Instructions to follow ▸ Reproduce the lines below word for word, leaving out the pictures.

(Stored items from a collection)

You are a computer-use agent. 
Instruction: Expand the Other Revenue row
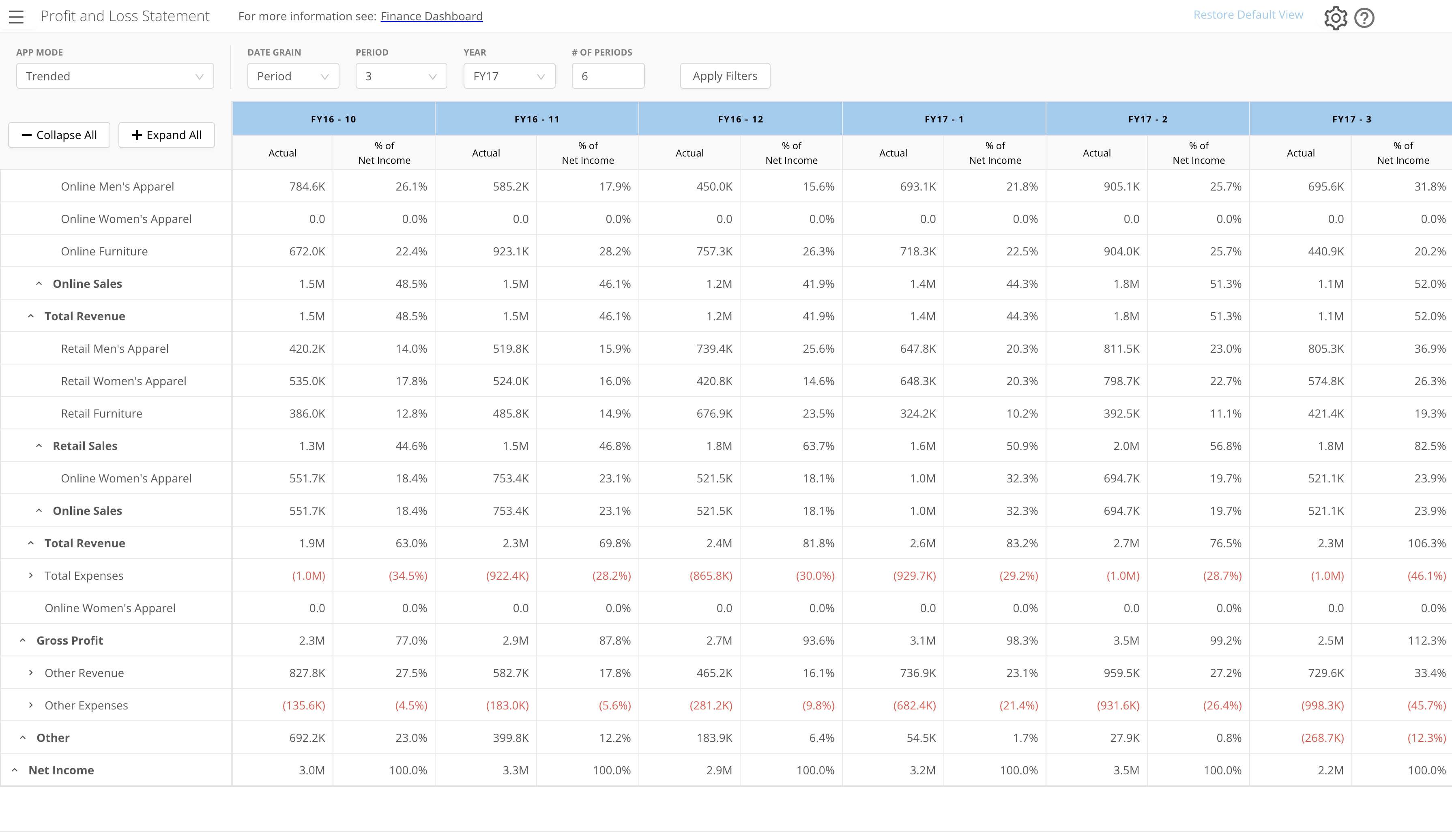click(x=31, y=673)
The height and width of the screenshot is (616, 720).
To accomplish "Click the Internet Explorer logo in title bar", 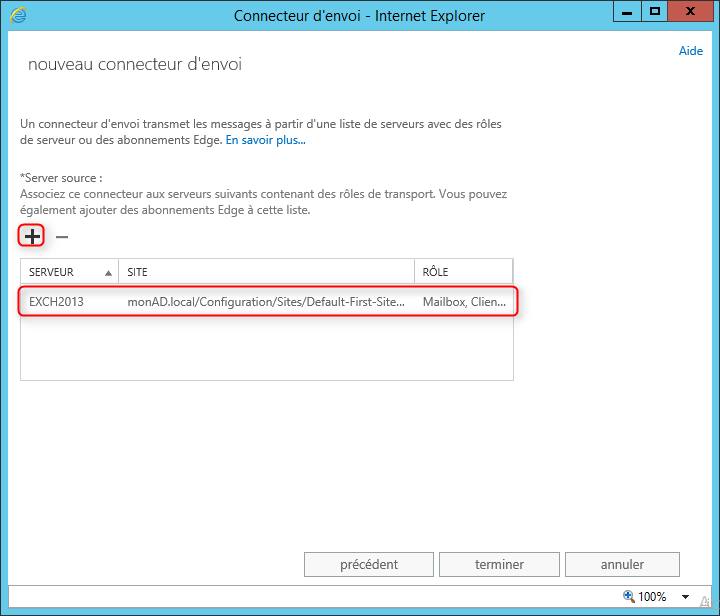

Exercise answer ▸
You are a computer-use agent. 
Instruction: Expand the Other Revenue row
click(x=31, y=673)
The height and width of the screenshot is (616, 720).
To accomplish "Click the Internet Explorer logo in title bar", 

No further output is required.